Yet another incident of a massive data breach has come up, and the affected platform is Quora this time. In a blog post penned by Quora CEO Adam D’Angelo, the Q&A platform said a “malicious third party” gained unauthorized access to Quora’s systems on Friday. Its internal security teams and a “leading digital forensics and security form” are currently investigating the breach.
According to the company, some user data was compromised by a third party who gained unauthorized access to one of Quora’s systems. The company was able to discover this breach last Friday. Quora is still investigating the precise causes and in addition to the work being conducted by the company’s internal security teams, they have also taken services of “a leading digital forensics and security firm” Relevant enforcement authorities have also be notified.
In terms of what information might have gotten out, here’s some literature straight from Angelo’s post. For approximately 100 million Quora users, the following information may have been compromised:
- Account information, e.g. name, email address, encrypted (hashed) password, data imported from linked networks when authorized by users
- Public content and actions, e.g. questions, answers, comments, upvotes
- Non-public content and actions, e.g. answer requests, downvotes, direct messages (note that a low percentage of Quora users have sent or received such messages)

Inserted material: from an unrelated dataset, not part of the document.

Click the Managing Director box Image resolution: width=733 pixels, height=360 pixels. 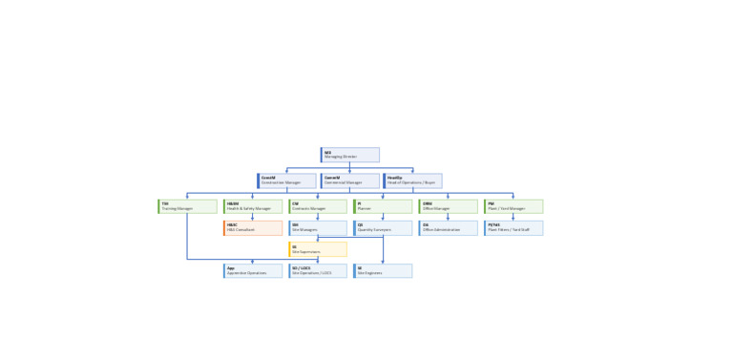350,155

Questions and answers that were written anonymously were not affected, largely because details of anonymous users aren’t really stored on the systems.
In terms of financial information, another article on Quora’s help center states that “it is confident that no partner’s financial information has been compromised.” Some access tokens associated with Stripe — Quora’s payment partner — were “temporarily compromised,” but the company confirmed with Stripe that no access tokens have been used since the incident and no financial information was breached.